Now Dr Finkel has recommended a clean energy target, which operates in much the same way as a renewable energy target; that is, it is a price impact on the bill. You use that money to try to incentivise low emissions generation into the market that is synchronous; that is, it meets an emissions level. The states believe that this is the second best option, with the best option being an EIS. Given that that can't be accepted by AEMO, we accept Dr Finkel's recommendations that we should move to a clean energy target immediately.

Until you get that, you are going to have perverse outcomes like Golden North, like BHP, like you are getting at the Portland smelter and like you are getting in industry all across New South Wales. I tell you what will make it worse: banning exploration of unconventional gas in South Australia. It is gas that sets the price of electricity, and our opponents want to ban it. They want to ban it. They say, no, they don't. Well, yes, they do. They do want to ban it. Quite frankly, what you've got opposite is a party with no policy other than to ban unconventional gas—just typical.

The SPEAKER: Supplementary, member for Hammond.

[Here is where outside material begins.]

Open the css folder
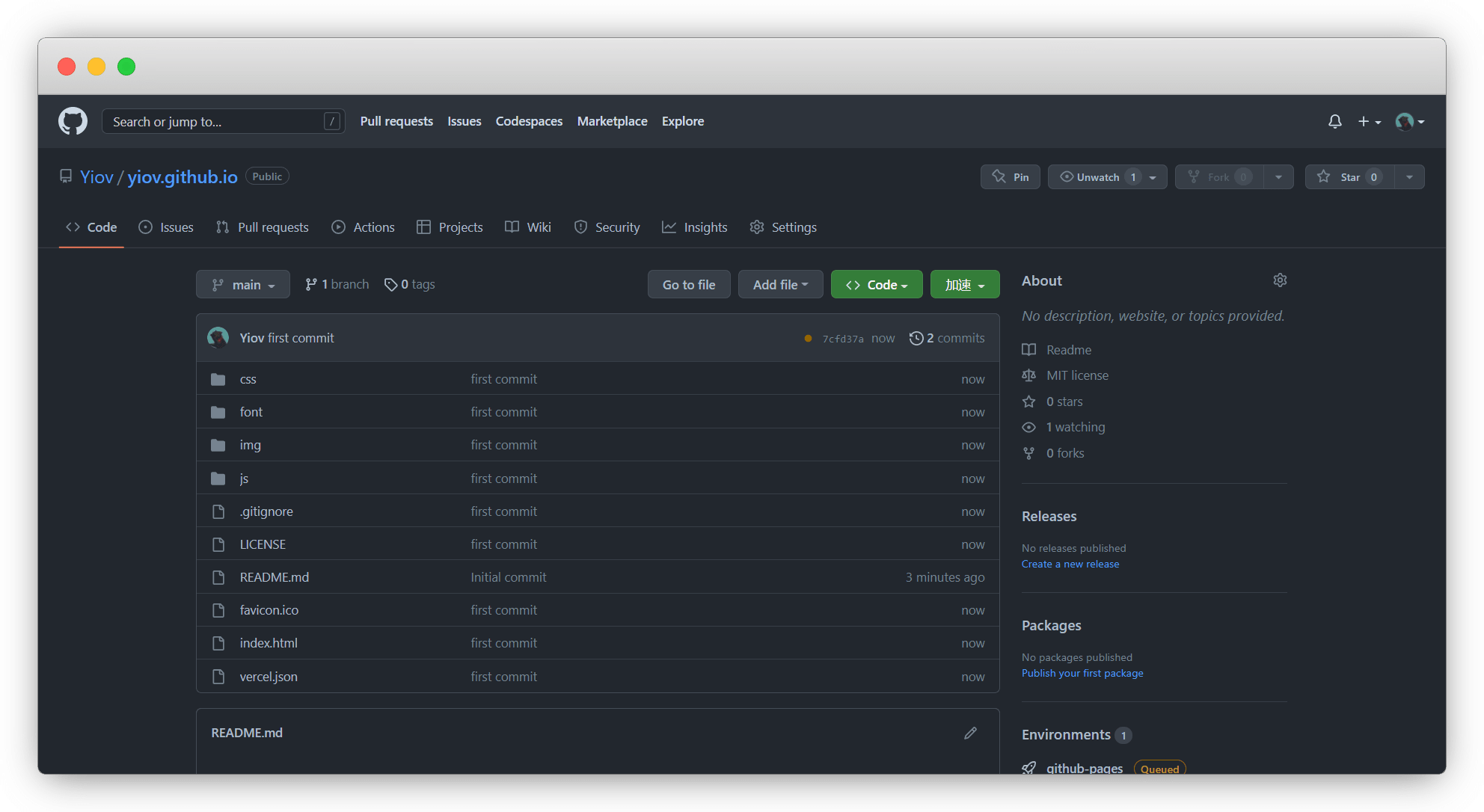The height and width of the screenshot is (812, 1484). (x=248, y=379)
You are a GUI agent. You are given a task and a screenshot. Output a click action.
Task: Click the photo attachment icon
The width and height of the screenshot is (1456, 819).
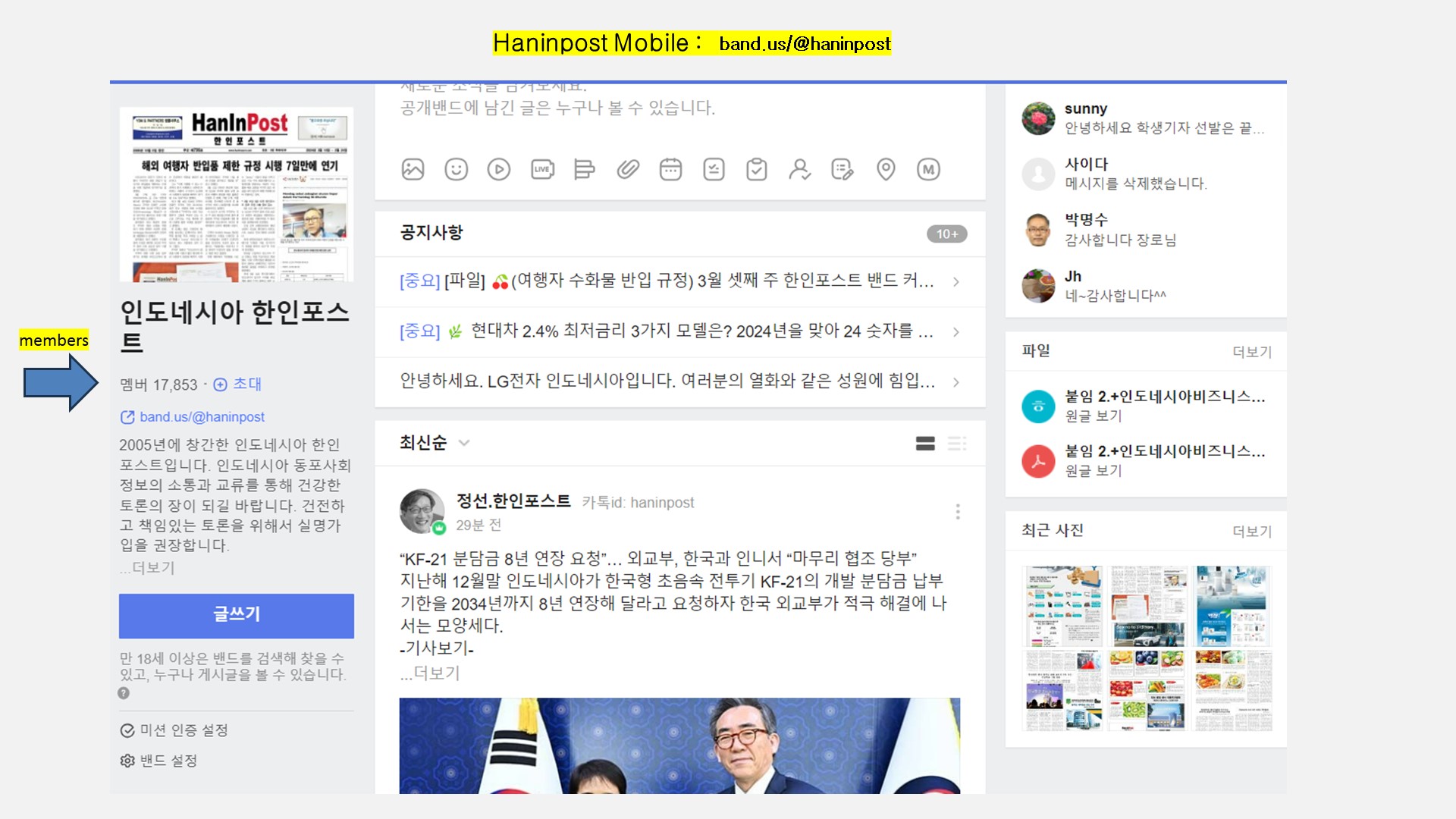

Mr PEDERICK (Hammond) (14:33): A supplementary to the Minister for Regional Development: what modelling has the Minister for Regional Development commissioned on the impacts of exorbitant power price increases on regional businesses like Golden North?

The Hon. A. KOUTSANTONIS (West Torrens—Treasurer, Minister for Finance, Minister for State Development, Minister for Mineral Resources and Energy) (14:33): It is obvious that those types of price increases are unacceptable. It is obvious to anyone that that type of price increase hurts business. That's why all the states, including the Prime Minister, commissioned Dr Finkel to lower power prices. That's why all the states awaited his report for a national response. That's why all the states want to see all 50 recommendations implemented but, unfortunately for us, the conservatives in the commonwealth government will not allow it to occur, so we have to wait. We have to wait until 2020.

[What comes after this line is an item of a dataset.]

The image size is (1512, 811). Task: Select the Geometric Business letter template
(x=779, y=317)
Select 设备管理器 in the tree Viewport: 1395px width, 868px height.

So while you are complaining about Golden North and the impacts, or any other business in South Australia, perhaps, just perhaps, you should speak to your commonwealth colleagues about implementing the recommendations of their own report that says the only way to lower prices is by having a market mechanism and, when you have that market mechanism in place, you will get better outcomes.

In the absence of a national market mechanism, we will bring in our energy security target, which is a price mechanism to get more generation into the market. What has been the outcome? AGL announced new generation, despite members opposite saying they wouldn't, and they did. As soon as we mentioned the energy security target, what did we get by the largest retailer? Brand-new investment in new generation.